I have tried to show that when a person is quickened, the same Word of God (rhema) that is used in preaching is used in giving life. The difference is when this Word is used by the Son of God, it quickens or gives life to a dead sinner. However, when the same Word is used by the preacher, it brings life and immortality to light; or as Paul stated in Romans 1:16-17, the righteousness of God is "revealed from faith to faith." This is because the Word of faith (rhema) is placed within the individual by the voice of the Son of God, and it is the "same Word of faith" that we preach. Therefore, the same testimony that is in the Scriptures (the word--rhema) is in the regenerated person. When the Word (rhema) is preached to that individual, the two testimonies bear witness to the same thing; that is, the righteousness of God is revealed to the individual, and the life and immortality in that person is manifested or brought to light.

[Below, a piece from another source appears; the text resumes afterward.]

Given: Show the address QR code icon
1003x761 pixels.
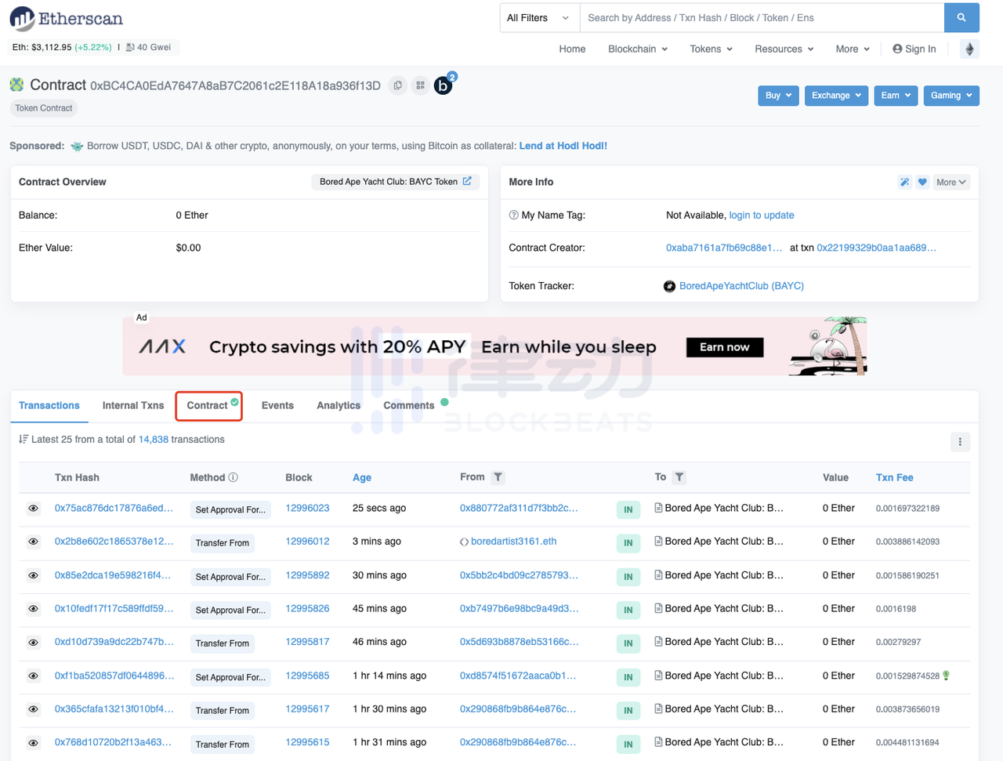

This shows how a person might believe in gospel regeneration because the same Word of truth is used in both cases. The difference lies in the person using the Word. I admit that while a minister is preaching the Lord may quicken someone who is listening to the preacher; however, God is not using the preacher's words; it is the words of the voice of the Son of God that quickens. God is only limited to Himself. Just as Jesus told the disciples to loose Lazarus and let him go after He had given him life, likewise, when God quickens a person, we should to be present with the gospel to loose him and let him go. You may ask, "How do we know who God is going to quicken?" I answer, "We don't." This is why Jesus said to go into all the world and preach the gospel; that is why Paul gave his life to be first with the truth of God and not let someone beat him to people with a half-truth (II Timothy 2:10). If we, who know this truth, do not go and preach it with the zeal of our brother Paul, may God take it from us and give it to those who will. I sometimes wonder if God has judged us for not spreading the truth by allowing those who preach a half-truth, or even a partial truth, to go and preach to His sheep.


Conclusion

I have not exhausted the subject in this small pamphlet. I believe this is an honest approach to the subject using the main passages involved. There can and needs to be much more written upon this topic. I have given a brief introduction with some answers to these passages of Scripture. I pray that this will be of some benefit to you and that it will cause you to study the subject to know His word and to preach it with great enthusiasm to his honor and to the manifesting of the life of His Son, Christ Jesus, in our mortal flesh.